Existe en nuestra sociedad una manifestación cotidiana muy frecuente de violencia que afecta grandemente las relaciones interpersonales y la convivencia social: el ruido.

“El ruido es una forma de violencia acústica, entendida como una forma de agresión que se ejerce a través del sonido, más propiamente a los efectos negativos que la potencia sonora produce sobre el cuerpo. Pero esta violencia no solo se ejerce a través del volumen sino como imposición, es decir, obligar a alguien a escuchar lo que no se quiere”.(Narváez 2015:25).

Dentro del campo de la Antropología se ha desarrollado en los últimos años la “Antropología de los sentidos”, tiene como planteamiento fundamental que “los sentidos son habilidades que se educan, desarrollan y transmiten de generación en generación por cada cultura” (Narváez 2015:26) en una forma distinta.

En nuestra sociedad existe un vínculo con la música y el sonido con límites difusos llegándose al ruido y la violencia acústica con mucha frecuencia, en distintos espacios y estratos sociales. Esta violencia acústica no se reconoce como tal.

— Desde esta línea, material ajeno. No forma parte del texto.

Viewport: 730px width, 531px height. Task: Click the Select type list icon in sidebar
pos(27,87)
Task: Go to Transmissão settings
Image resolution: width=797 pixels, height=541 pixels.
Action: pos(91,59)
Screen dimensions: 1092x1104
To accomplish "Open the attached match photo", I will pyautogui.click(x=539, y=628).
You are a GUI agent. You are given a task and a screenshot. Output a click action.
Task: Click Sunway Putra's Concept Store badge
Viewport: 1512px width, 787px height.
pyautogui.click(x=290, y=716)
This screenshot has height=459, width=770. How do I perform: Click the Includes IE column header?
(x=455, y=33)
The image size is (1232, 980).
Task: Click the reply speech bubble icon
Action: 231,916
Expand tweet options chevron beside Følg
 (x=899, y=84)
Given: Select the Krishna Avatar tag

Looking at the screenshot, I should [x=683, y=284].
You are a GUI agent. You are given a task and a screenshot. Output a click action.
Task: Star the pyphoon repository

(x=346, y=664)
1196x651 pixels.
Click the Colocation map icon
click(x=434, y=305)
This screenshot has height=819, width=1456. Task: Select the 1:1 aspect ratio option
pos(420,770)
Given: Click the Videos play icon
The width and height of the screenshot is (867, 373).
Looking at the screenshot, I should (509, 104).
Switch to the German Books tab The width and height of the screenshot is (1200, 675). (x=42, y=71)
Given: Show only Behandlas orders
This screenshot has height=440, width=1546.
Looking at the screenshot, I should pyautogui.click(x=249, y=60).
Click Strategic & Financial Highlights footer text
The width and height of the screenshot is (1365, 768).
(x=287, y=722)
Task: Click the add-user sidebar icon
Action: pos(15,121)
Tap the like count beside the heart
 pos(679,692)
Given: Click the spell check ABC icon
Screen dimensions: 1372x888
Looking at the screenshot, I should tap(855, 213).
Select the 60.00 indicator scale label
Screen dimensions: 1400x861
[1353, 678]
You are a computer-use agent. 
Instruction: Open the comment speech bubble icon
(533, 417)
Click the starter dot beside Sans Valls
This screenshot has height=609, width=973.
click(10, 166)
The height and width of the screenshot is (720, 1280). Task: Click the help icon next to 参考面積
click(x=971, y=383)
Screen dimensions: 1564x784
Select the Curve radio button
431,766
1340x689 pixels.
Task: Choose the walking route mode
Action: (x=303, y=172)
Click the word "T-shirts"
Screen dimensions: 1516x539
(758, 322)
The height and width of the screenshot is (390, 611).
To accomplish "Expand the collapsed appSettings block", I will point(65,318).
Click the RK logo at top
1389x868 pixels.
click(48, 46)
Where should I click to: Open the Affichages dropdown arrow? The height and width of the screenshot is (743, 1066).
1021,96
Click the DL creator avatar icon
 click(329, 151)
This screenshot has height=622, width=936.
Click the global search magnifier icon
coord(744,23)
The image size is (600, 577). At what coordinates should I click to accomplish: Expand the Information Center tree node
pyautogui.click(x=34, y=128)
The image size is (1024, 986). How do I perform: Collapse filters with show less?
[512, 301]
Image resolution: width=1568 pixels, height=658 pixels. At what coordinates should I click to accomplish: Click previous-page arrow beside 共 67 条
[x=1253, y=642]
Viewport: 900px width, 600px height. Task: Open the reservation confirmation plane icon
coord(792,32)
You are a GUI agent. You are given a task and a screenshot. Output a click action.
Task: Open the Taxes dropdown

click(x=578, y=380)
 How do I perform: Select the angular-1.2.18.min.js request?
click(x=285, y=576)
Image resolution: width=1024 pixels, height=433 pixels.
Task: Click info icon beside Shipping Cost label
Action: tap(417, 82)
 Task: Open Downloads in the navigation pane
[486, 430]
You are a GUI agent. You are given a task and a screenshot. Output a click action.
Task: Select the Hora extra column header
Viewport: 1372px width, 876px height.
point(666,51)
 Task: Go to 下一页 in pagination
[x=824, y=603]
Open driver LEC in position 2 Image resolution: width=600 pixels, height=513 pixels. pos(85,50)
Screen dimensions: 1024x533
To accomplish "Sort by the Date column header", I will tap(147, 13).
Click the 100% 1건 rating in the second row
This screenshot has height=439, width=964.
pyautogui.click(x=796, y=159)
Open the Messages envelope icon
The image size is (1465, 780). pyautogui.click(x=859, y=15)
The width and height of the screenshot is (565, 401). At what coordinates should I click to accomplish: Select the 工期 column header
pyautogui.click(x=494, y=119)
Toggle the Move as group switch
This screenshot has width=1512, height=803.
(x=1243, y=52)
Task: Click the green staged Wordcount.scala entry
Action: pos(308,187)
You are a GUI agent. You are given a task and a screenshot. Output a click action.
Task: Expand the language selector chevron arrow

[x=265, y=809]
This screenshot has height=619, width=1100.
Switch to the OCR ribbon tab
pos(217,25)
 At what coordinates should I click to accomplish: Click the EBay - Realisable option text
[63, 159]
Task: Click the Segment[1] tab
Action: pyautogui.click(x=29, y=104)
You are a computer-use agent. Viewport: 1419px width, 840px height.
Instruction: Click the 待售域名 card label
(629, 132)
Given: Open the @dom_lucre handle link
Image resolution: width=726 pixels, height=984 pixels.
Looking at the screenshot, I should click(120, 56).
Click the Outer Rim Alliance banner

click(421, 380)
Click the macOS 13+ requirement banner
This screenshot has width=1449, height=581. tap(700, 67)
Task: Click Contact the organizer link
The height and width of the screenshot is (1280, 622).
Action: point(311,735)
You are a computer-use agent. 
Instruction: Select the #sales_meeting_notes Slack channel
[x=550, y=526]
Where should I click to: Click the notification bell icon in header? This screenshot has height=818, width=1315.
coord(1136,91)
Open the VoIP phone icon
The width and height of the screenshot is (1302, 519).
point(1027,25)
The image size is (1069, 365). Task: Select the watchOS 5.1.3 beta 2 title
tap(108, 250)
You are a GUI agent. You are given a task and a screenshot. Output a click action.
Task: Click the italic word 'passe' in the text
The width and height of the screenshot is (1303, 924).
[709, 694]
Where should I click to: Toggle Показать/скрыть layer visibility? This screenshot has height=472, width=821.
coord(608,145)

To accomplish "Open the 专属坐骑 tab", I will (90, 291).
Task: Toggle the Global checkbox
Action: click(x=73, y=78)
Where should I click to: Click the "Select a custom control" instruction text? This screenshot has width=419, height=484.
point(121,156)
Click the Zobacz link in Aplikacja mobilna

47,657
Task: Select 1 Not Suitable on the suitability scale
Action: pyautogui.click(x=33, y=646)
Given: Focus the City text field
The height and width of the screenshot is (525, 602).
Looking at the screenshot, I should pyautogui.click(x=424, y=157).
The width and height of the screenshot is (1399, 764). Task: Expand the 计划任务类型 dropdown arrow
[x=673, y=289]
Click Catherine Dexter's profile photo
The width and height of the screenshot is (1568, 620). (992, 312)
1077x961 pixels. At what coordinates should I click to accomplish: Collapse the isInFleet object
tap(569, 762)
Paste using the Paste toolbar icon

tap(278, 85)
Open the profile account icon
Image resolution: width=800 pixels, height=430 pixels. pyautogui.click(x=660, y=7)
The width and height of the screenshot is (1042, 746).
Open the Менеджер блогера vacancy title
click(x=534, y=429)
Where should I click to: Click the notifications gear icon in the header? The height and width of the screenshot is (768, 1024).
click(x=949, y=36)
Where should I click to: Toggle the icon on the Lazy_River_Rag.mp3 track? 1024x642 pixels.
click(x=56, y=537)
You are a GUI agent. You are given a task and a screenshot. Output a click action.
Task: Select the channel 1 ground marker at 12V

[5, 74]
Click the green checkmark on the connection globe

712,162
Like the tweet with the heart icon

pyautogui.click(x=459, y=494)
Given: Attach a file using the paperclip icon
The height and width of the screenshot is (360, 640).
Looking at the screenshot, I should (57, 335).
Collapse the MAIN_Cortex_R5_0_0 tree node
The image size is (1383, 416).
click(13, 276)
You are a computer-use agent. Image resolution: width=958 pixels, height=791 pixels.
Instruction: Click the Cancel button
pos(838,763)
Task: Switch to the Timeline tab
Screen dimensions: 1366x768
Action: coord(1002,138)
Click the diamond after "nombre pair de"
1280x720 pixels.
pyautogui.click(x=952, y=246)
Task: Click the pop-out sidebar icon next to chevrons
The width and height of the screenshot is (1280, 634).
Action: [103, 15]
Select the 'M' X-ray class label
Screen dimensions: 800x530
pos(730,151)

El uso de música en alto volumen es parte de una rutina diaria en muchos hogares de barrios, residenciales y pueblos. Se agudiza mucho más el ejercicio de este tipo de violencia en zonas comerciales, plazas y calles de centros urbanos donde compiten los comercios con diferentes tipos de música en alto volumen.

Muchos vehículos que tienen grandes bocinas llamadas popularmente “musicon” transitan en calles y avenidas sin reparo.

Esta práctica de oír música en alto volumen en nuestra sociedad ofrece una lectura de la forma como se construye culturalmente la interacción social desde elementos como los siguientes:

Imposición de un tipo de música que desconoce el derecho que tiene “el otro” a tener preferencias musicales distintas. Esta imposición muestra una gran debilidad en la interacción social, que es la ausencia del “respeto”.

Ejercicio de poder violento a través del alto volumen similar al intento de aplastar físicamente al otro desde una aparente forma simbólica.

Resistencia al silencio y su valor para aprender a escuchar y crear un clima de paz.

Poca conciencia de los efectos dañinos del ruido en los ámbitos psicológicos, fisiológicos y sociales.

La violencia acústica afecta notablemente la cohesión social y la convivencia armónica al interior de las familias, vecindarios, residenciales, barrios y centros urbanos. Las medidas y sanciones contra el ruido en todos los ámbitos deben extenderse a todo el territorio nacional y ser efectivas sin discriminación ni complicidades. Junto a la aplicación de la ley deben desarrollarse campañas educativas que apunten a crear conciencia ciudadana frente al ruido.